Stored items
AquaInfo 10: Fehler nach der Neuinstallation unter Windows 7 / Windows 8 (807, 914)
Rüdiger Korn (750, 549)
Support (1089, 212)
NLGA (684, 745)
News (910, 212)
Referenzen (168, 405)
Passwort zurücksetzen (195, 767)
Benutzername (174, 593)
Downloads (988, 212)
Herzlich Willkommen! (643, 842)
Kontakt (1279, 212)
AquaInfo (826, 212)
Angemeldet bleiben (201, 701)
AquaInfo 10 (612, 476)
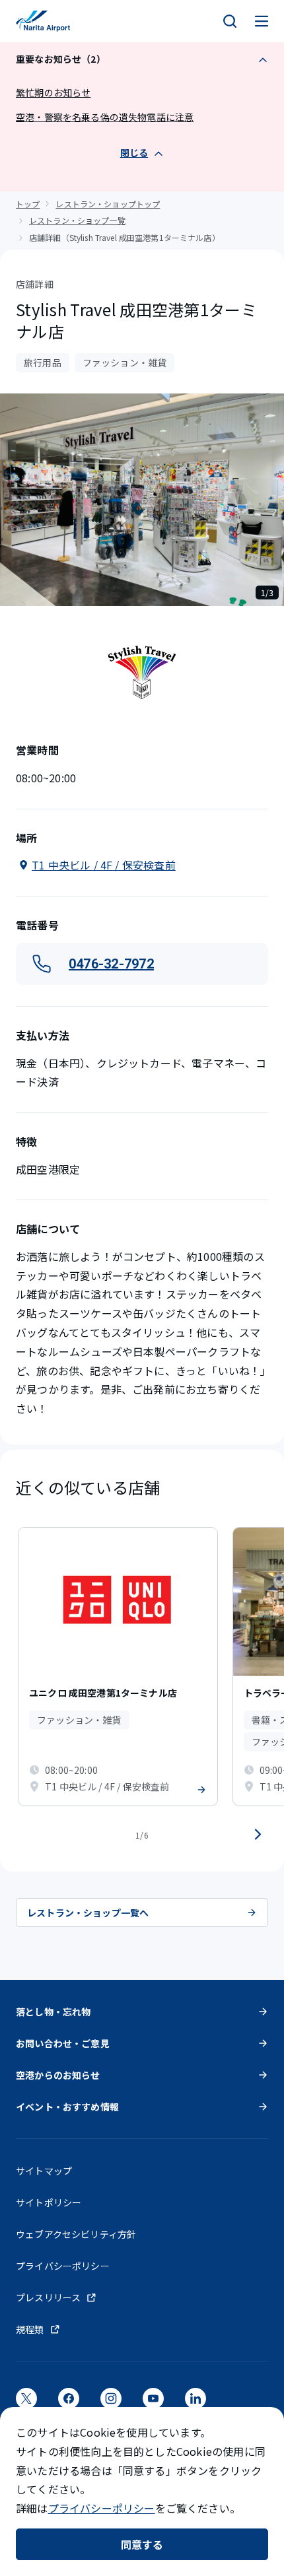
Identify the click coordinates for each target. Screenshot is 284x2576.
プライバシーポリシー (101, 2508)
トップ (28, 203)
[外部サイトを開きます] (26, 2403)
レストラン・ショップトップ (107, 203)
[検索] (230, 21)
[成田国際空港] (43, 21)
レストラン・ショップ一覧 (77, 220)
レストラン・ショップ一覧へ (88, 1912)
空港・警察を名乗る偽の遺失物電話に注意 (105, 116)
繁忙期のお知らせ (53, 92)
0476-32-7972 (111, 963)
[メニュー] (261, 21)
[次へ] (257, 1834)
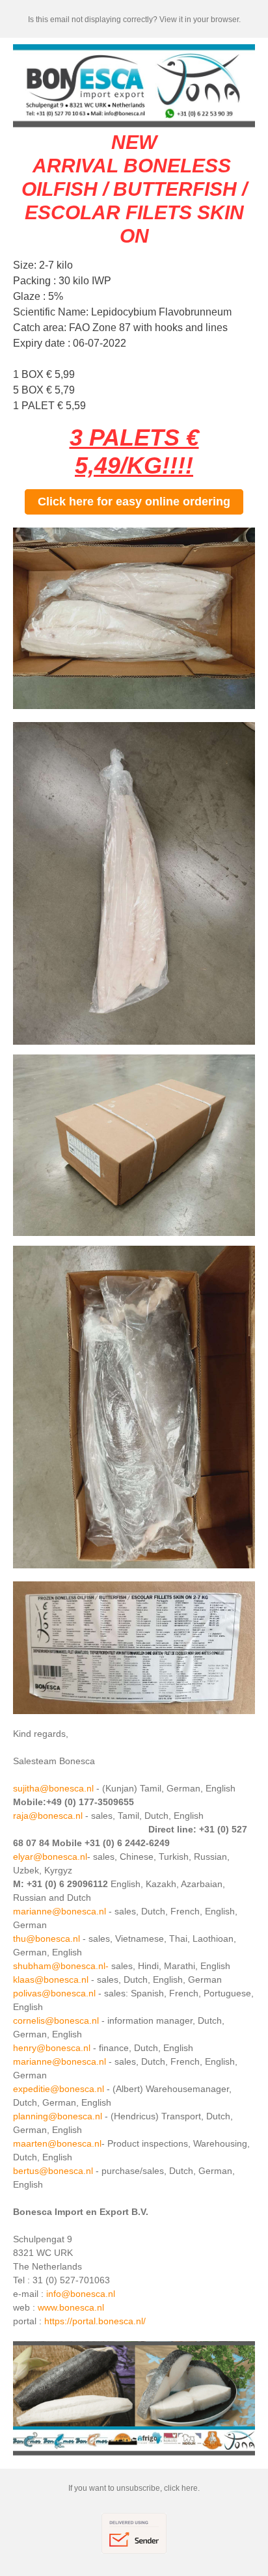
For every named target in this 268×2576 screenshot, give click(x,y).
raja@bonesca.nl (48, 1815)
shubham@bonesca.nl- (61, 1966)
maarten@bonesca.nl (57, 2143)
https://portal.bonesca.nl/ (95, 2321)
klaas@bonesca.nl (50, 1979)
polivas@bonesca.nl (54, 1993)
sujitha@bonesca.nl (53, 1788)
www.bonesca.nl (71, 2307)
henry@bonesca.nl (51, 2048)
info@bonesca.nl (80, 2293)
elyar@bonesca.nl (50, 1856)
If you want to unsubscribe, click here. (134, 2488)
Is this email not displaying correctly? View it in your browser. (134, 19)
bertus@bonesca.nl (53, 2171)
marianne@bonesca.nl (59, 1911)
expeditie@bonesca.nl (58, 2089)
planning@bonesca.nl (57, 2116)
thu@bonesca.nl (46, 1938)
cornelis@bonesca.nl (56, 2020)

### TASK BRIEF
Check each line of the records above for "this", and copy those that have it.

### WORKED SOLUTION
For every named target in this 268×2576 screenshot, give click(x,y).
Is this email not displaying correctly? View it in your browser. (134, 19)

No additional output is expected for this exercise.